Step S220, which includes tensioning the fluid conduit to a desired amount of tension, functions to tighten the fluid conduit around the rollers to a suitable tightness setting to limit the maximum amount of fluid pressure that, when the housing cartridge is coupled to the pump motor, limits the maximum amount of fluid pressure that can be generated in the fluid conduit. S220 preferably includes wrapping the fluid conduit around a fixture that ensures that uniform tension is applied as the fluid conduit is wrapped around the plurality of rollers.
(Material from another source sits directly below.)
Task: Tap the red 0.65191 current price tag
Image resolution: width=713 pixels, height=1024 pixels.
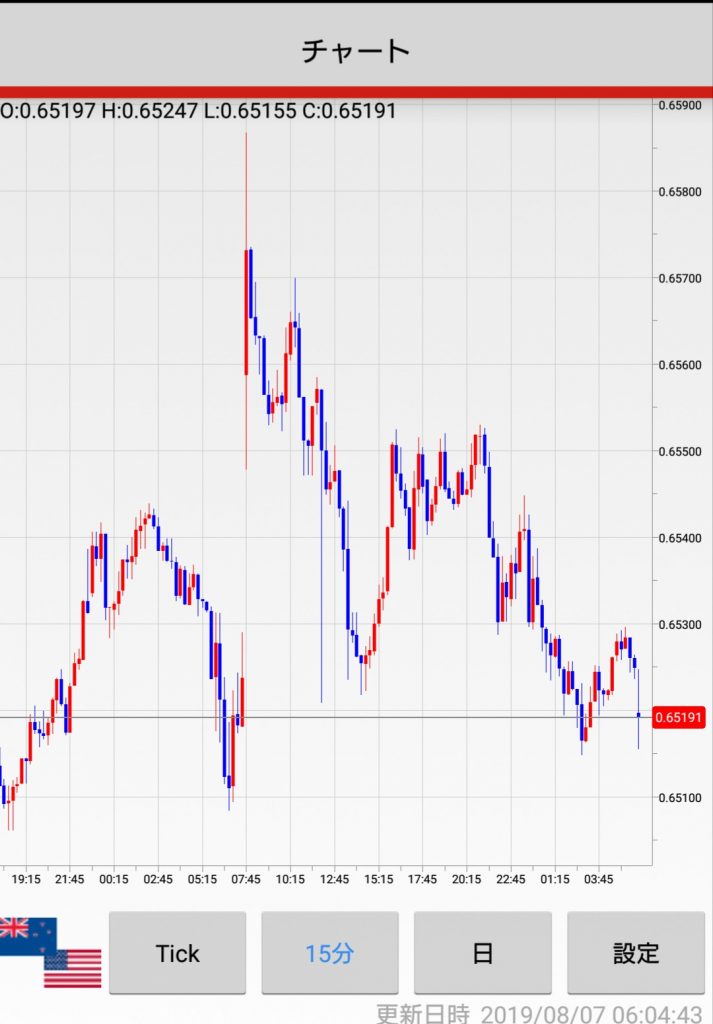Action: tap(680, 717)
Step S230, which includes positioning the plurality of rollers, functions to relieve tension in the fluid conduit to reduce creep that a fluid conduit continuously loaded in tension may experience over a long period of time such as during storage and/or shipping. Step S230 preferably positions the plurality of rollers such that the path length of the conduit around the rollers is minimized. Step S230 preferably includes rotating the frame, which preferably rotates the orientation of the plurality of rollers such that the path length of the fluid conduit around the rollers is minimized. For example, as shown in FIG. 6C, in a housing cartridge having a frame with three rollers equally distributed around the circumference of the frame, the frame is preferably rotated such that all three rollers are in contact with the fluid conduit. In some embodiments, the frame may have many rollers, such that there is no rotational orientation of the frame in which all the rollers are in contact with the fluid conduit. In these embodiments, it may be sufficient that the rollers are positioned to allow as many rollers as possible to contact the fluid conduit. Step S230 may further include locking the positions of the rollers, such as with a latch or other suitable mechanism that sets the rotational position of the frame.
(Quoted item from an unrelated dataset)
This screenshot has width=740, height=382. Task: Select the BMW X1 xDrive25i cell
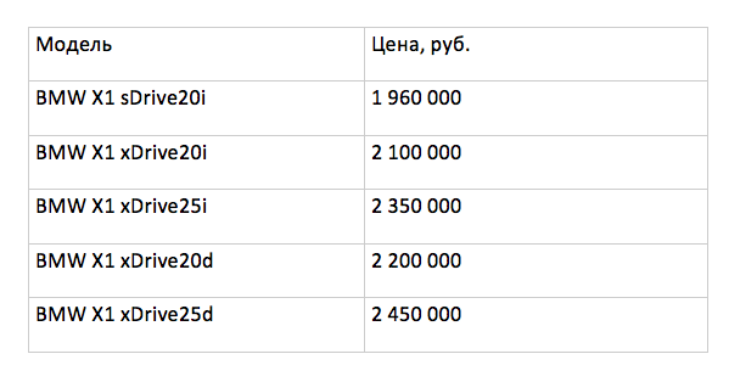pyautogui.click(x=196, y=216)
Step S240, which includes setting the internal pressure of the housing cartridge to a desired pressure level S240, functions to limit the amount of suction that the fluid pump provides, when the housing cartridge is coupled to the pump motor. Through a pressure control port on the housing cartridge, the internal pressure is preferably set to a level that avoids cavitation and hemolysis of the patient and/or damage to downstream components of the fluid pump or other equipment. The internal pressure of the housing cartridge is preferably set to a vacuum, but may alternatively be set to a positive pressure. After setting the internal pressure of the housing cartridge, the pressure control port may be sealed or eliminated.
Step S250, which includes repeating steps S210-S240 for a plurality of housing cartridges preferably increases consistency between housing cartridges that are distributed, such that a fluid pump that is compatible with the distributed housing cartridges performs more reliably and consistently between interchanged housing cartridges.
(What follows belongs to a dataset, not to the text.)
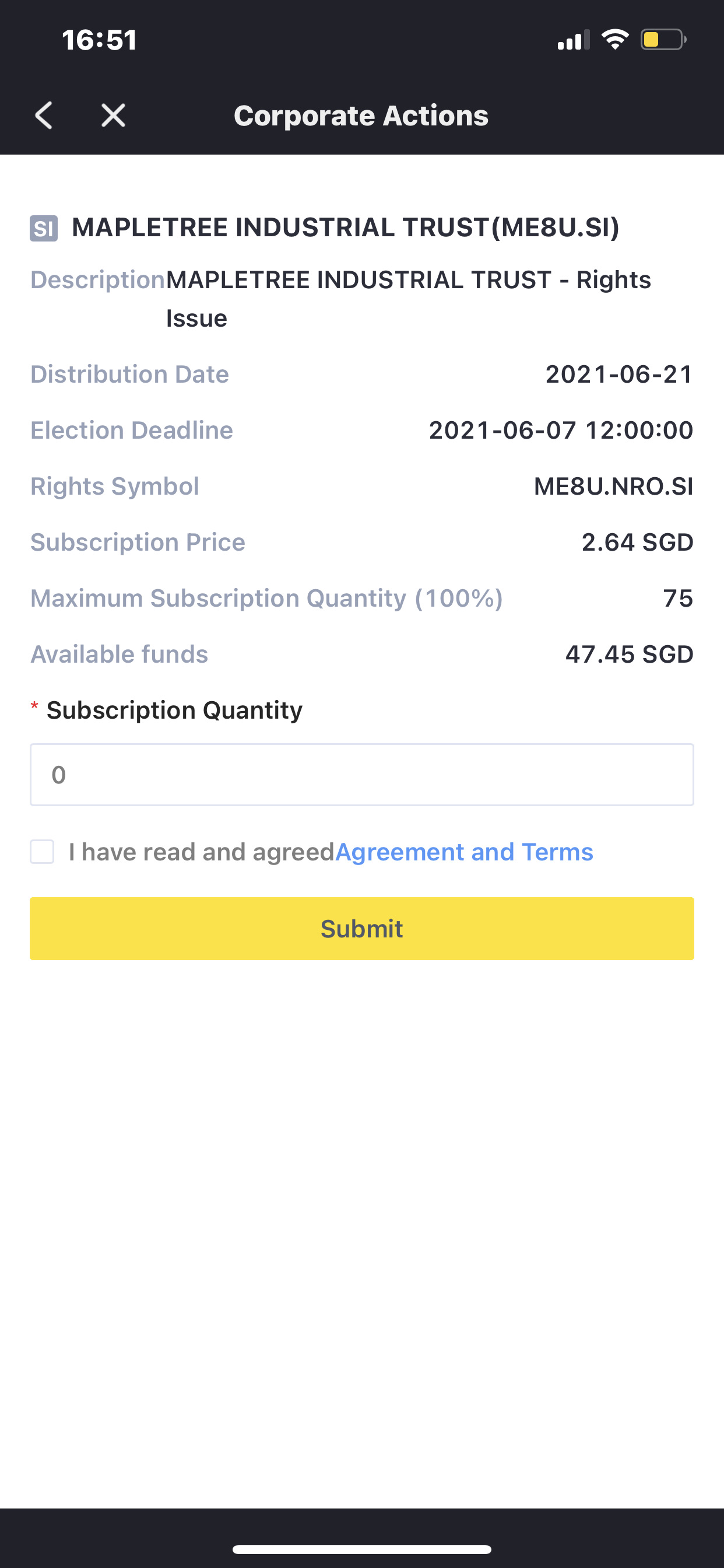Close the Corporate Actions page
Image resolution: width=724 pixels, height=1568 pixels.
click(113, 116)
Step 260, which includes distributing the plurality of housing cartridges, functions to provide a series of cartridges to a customer, such as a hospital. The series of cartridges are preferably provided in a case, such as a case of 24 cartridges, but may be provided in any suitable number or as a single cartridge on an as-needed basis.
As a person skilled in the art will recognize from the previous detailed description and from the figures and claims, modifications and changes can be made to the preferred embodiments of the invention without departing from the scope of this invention defined in the following claims.